Our goal now should be to work together to assure that China's commitments are implemented faithfully and on schedule, and to assure that China, in turn, can utilize WTO rules to prevent other countries from closing their markets unfairly to Chinese goods.

I want to repeat a key phrase - we should work together. Implementation of China's  commitments will not always be easy. While some changes can be achieved by simple fiat or decree, many others will require a multitude of decisions, adjustments, and technical knowledge. When problems arise, as they will, my preferred method will be to consult, to try to understand the Chinese perspective, and to make suggestions on how to proceed in securing implementation of China's commitments.

The United States and China also should work together on the future global trade negotiations launched in Doha last November -- at the same historic meeting tha admitted China to the WTO. The reduction in tariffs and elimination of non-tariff barriers brought about by the Kennedy, Tokyo, and Uruguay Rounds in the GATT - the precursor to the WTO -- have underpinned and stimulated world economic growth in the last four decades. We need further bold steps to open markets for agricultural products, manufactured goods, and services that bring similar benefits in the years to come.

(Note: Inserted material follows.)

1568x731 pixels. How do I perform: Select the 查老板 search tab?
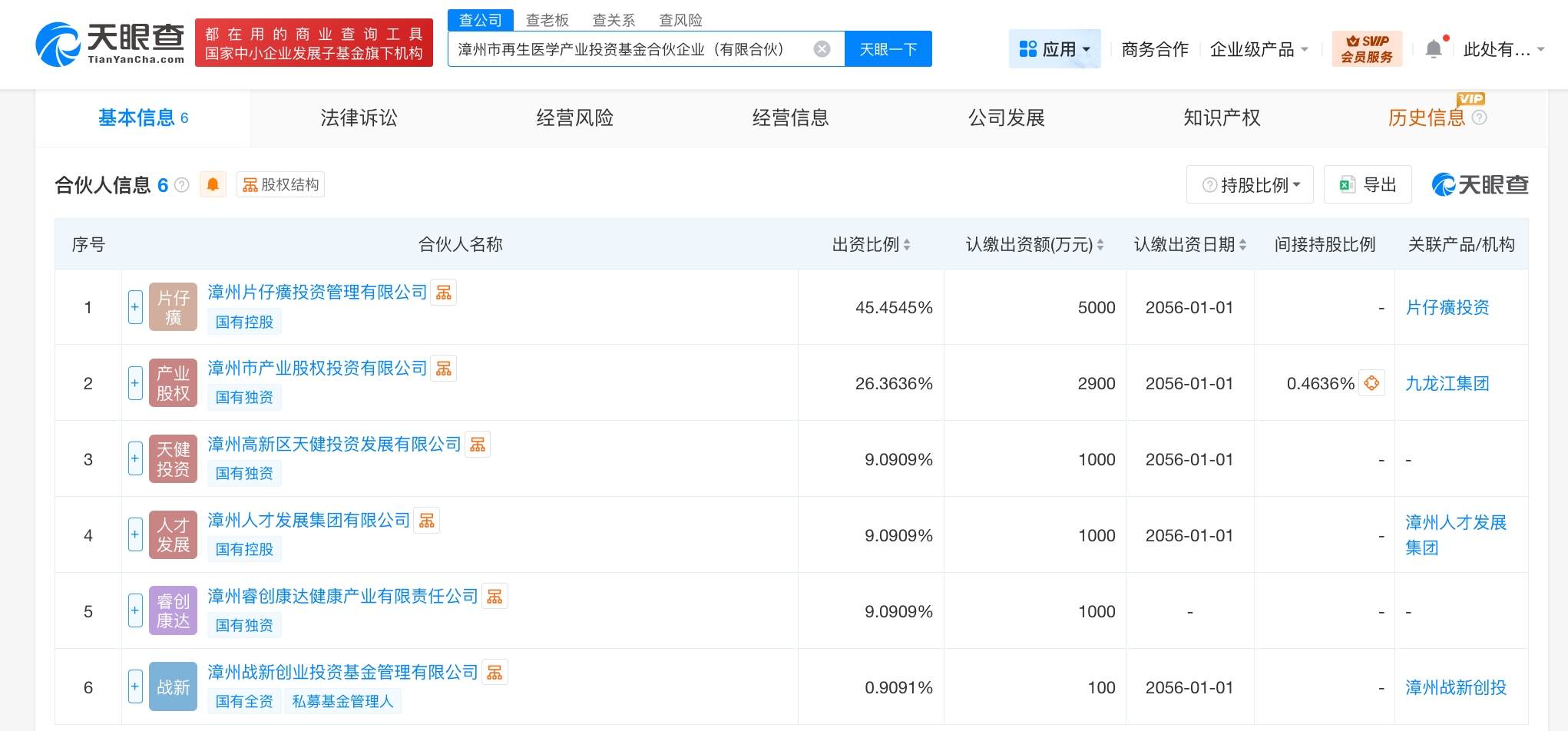(x=547, y=20)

China has much to show the world about the value of economic openness, of conditions favorable to foreign investment, tariff reduction, and increased reliance on market discipline. Therefore, I hope China will be active in the global negotiations in persuading countries that have resisted reforms to follow this proven path to economic development.

China's Challenge

A hundred years ago, a weak and decrepit and old China was turned upside-down by forces from abroad. The costs of closed custom created a devastating price for generations of Chinese in the 20th century.

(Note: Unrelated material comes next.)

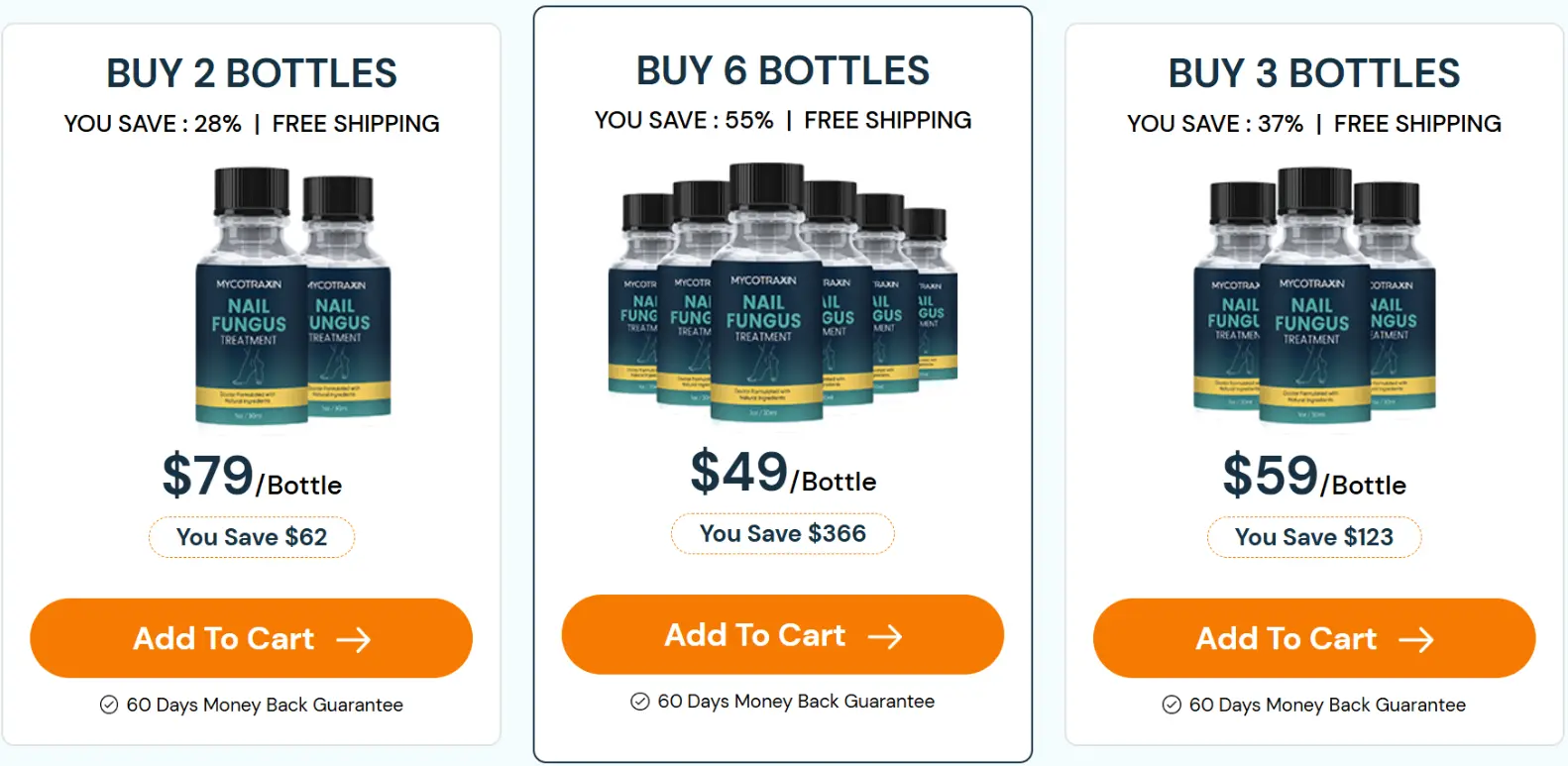Click Add To Cart for 3 bottles
The image size is (1568, 766).
1314,639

In 2002, a reforming China, now a member of the WTO, is much better positioned to benefit from the achievements of peoples and countries far from its shores, and in turn to help enrich others around the world. Yet no future is preordained.

Almost a hundred years ago, young university students like you tried to prod China int the modern world. Your challenges will be different. You will have the advantage of the economic decisions, and hard work, of generations that have finally begun to fulfill the promise of the May 4 Movement of so many long years ago. Your calling is to build on these achievements - by building a modern economy, an open and tolerant society, a democratic political system, and a just society.

In facing these challenges, I hope you will not neglect one last one - strengthening the ties between China and the United States. There will be no more important relationship than ours in this century. Neither of our countries will achieve what it wants, and needs, if we allow our differences to overshadow our common goals. I will do what I can to make the 21st century one of peace between our countries, a century in which our countries compete and cooperate economically and scientifically to the benefit of both our peoples. I am hopeful you will do the same.